[[ DATA FOR THIS EXERCISE, beginning ]]
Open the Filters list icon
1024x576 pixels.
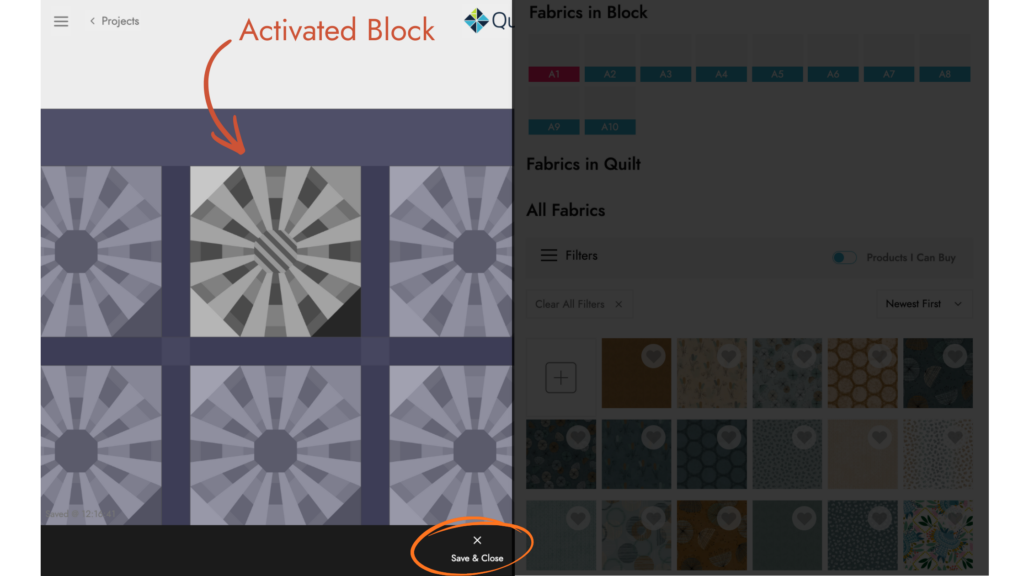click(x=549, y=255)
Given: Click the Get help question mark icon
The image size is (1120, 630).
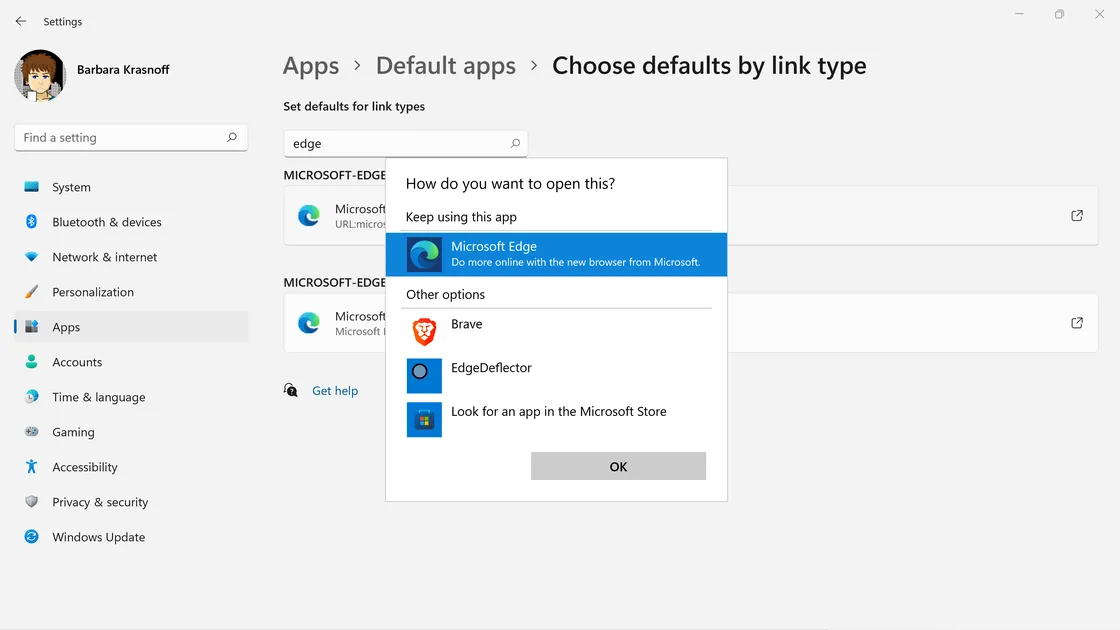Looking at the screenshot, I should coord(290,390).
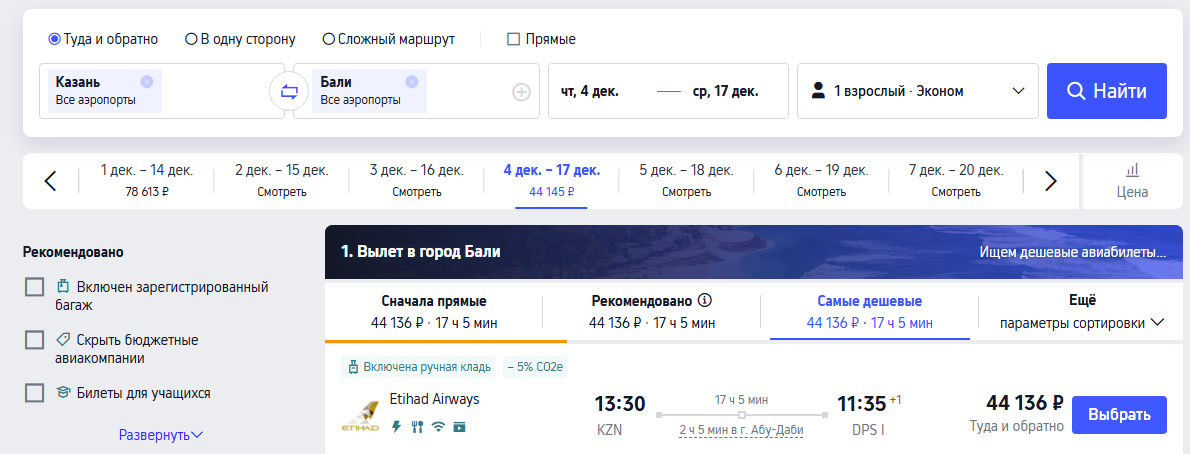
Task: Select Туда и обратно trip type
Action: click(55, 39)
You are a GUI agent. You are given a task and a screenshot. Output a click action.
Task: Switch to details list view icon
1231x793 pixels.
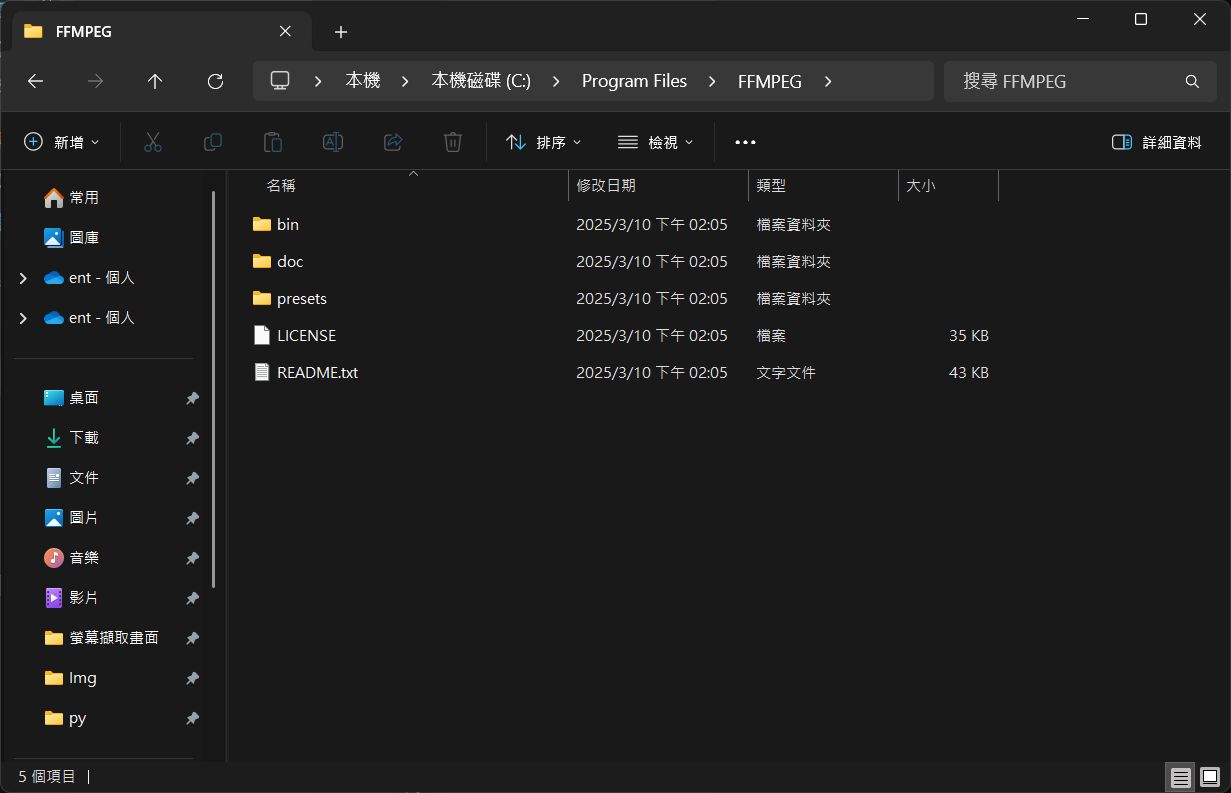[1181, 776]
[[ DATA FOR THIS EXERCISE, end ]]
**EXERCISE GOAL**
Your copy must match the records above exactly, apart from the pictures, which are excluded.

**PROBLEM SOLUTION**
Open the Filters list icon
1024x576 pixels.
click(x=549, y=255)
Given: Click the Get help question mark icon
The image size is (1120, 630).
Looking at the screenshot, I should coord(290,390).
Task: Select Туда и обратно trip type
Action: click(55, 39)
You are a GUI agent. You are given a task and a screenshot. Output a click action.
Task: Switch to details list view icon
1231x793 pixels.
[1181, 776]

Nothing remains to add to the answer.